Gammongate: Hammed Up Story Hiding Bigger Picture


Many stories during Ramadan have come to media attention - the serving of pork actually occurred some months ago, but the story broke in the last few days. Bigger issues of children fasting seem to be in the background.

When the dinner lady story broke in the Sun regarding Alison Waldock serving Gammon to a child of Muslim parents, consumption of which was prevented by beady eyed headmistress Caroline Peet, some questions occurred.

  • Did the child choose the gammon?
  • Or was the child offered the gammon?
  • Did the dinner lady Alison Waldock have a history of breaking dietary conditions?
  • At any point did the child know that gammon comes from a pig - thus making it non-halal?
  • Should a child be allowed to chose to eat food which did not go against health needs (e.g. a fatal nut allergy) but went against the wishes of parents for their religious (Islam) or ethical reasons (vegetarian)?

In The Huffington Post Mehdi Hasan has answered that Alison Waldock is said to have on several occasions broken the dietary restrictions imposed on children. She has said to the best of her knowledge this is not the case, and the child requested the meat.

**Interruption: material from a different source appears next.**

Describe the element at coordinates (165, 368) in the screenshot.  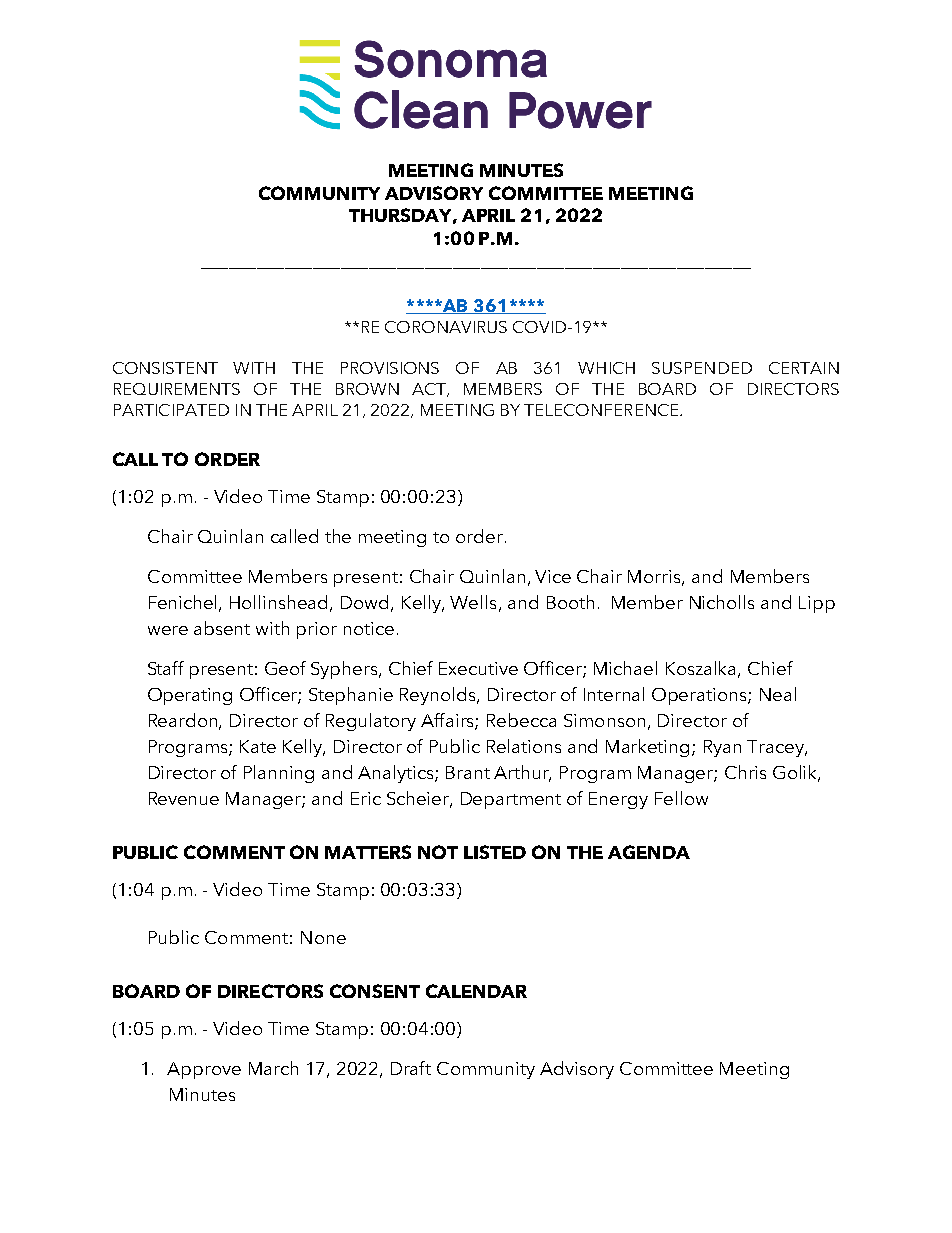
I see `CONSISTENT` at that location.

The father of the child responds that Khadija Darr had a packed lunch, in addition to knowing what is halal and what is non-halal.

Trivia, a storm in a tea cup compared to other things happening in the world some say. We will come on to the impact fasting may have on children later.

Yet should a school support restrictions on dietary intake if a pupil chose to go against them? That is what stands out for me, more so than a dinner lady who has lost her disciplinary and appeals procedure to keep her job - assuming it was a fair and just process.

The picture being painted is someone wilfully breaking dietary restrictions on children on numerous occasions - which led to the private contractor failing in the service they were contracted by the school to do, and failing to meet the expectations of parents who were allowed by school policy to impose such restrictions on their children.

The issue that may be being lost in discussions is to what extent a school policy should reflect the faith of parents, or should parents accept school policy if it goes against their faith?


Other stories to take with a pinch of salt are those where all children are denied water during class, and whether schools should be at liberty to make a best interest decision to break a child's fast during Ramadan against parents wishes.

Islamic theologian Usama Hasan makes clear here these points I summarise:

  • Children are not supposed to be subject to the Ramadan fast, only adults
  • At all times the health and well being of a person comes first.
  • School policy and social service policy acting in a child's best interest by safeguarding take precedence over the religious belief of parents.
  • Schools are an authority to be respected in this regard as our social services.

Are scare stories being paraded to appeal to our prejudices or distract us, or are schools acting out of ignorance or best intentions which actually fail children? An example of failing children is the photo above where primary school children of non Muslim parents are eating in the restroom during Ramadan in Sungai Buloh, Malaysia.

The thought process that denies water to children for 18 hours, or segregates in a demeaning way, is contemptible and should not be encouraged. Clearly children should be exempt from fasting, their welfare should trump restrictions parents place even when claimed to be for religious reasons.

Do not lose sight of this with "Gammongate."